▸ Task prompt: The records below must be transcribed exactly, with each picture left out.

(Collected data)
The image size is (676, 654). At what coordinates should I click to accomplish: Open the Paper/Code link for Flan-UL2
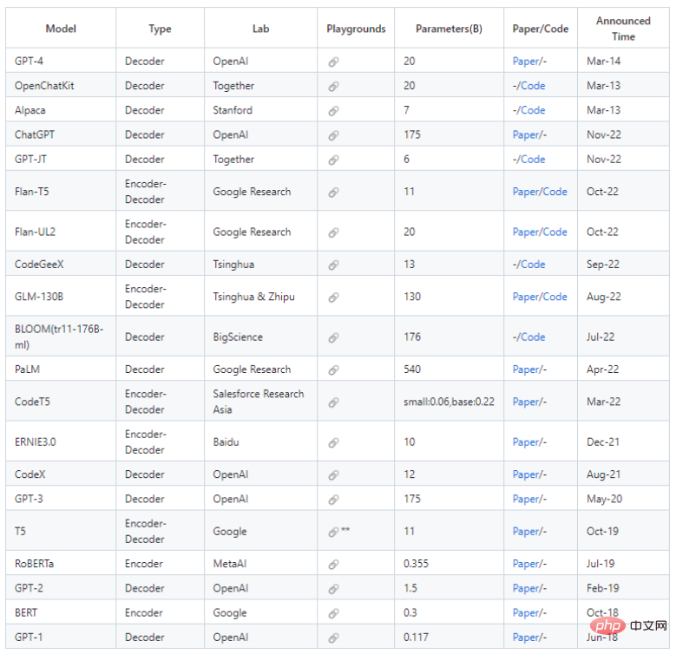[540, 232]
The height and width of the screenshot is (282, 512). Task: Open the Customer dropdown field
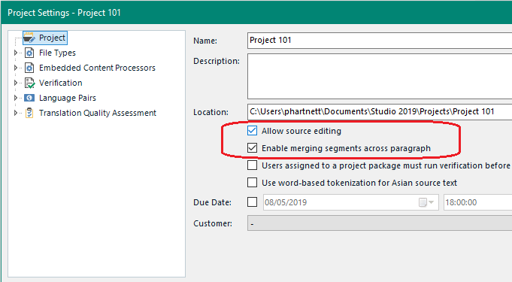(x=380, y=223)
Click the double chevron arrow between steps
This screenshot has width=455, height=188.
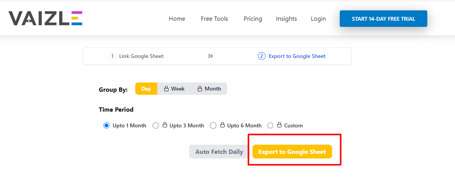211,56
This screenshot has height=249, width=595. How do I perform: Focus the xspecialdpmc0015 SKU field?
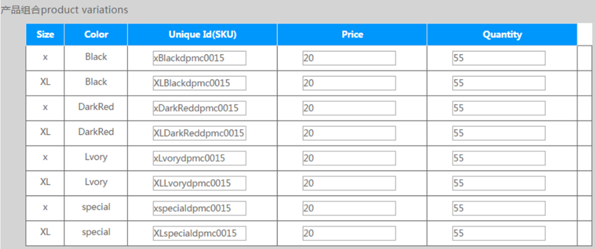tap(199, 208)
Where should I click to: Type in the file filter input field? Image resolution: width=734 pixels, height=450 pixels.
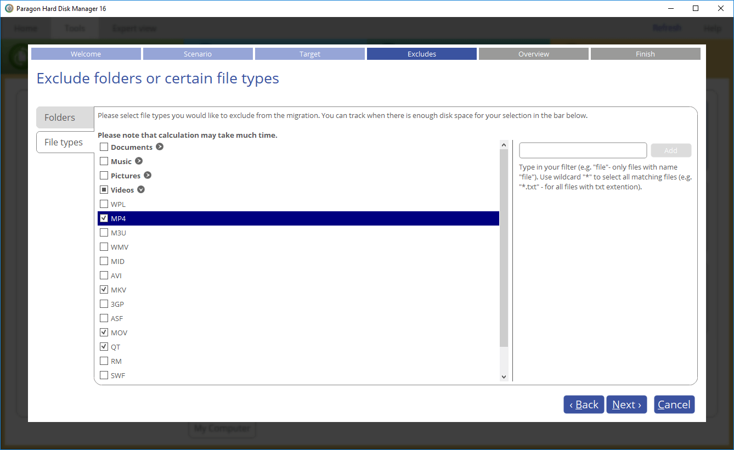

▸ Problem solution:
The image size is (676, 654). At what coordinates should I click to accomplish: Open the Paper/Code link for Flan-UL2
[540, 232]
The height and width of the screenshot is (282, 512). Task: Open the Customer dropdown field
(x=380, y=223)
Click the double chevron arrow between steps
This screenshot has width=455, height=188.
211,56
This screenshot has height=249, width=595. How do I perform: Focus the xspecialdpmc0015 SKU field?
tap(199, 208)
Where should I click to: Type in the file filter input field? Image resolution: width=734 pixels, height=450 pixels.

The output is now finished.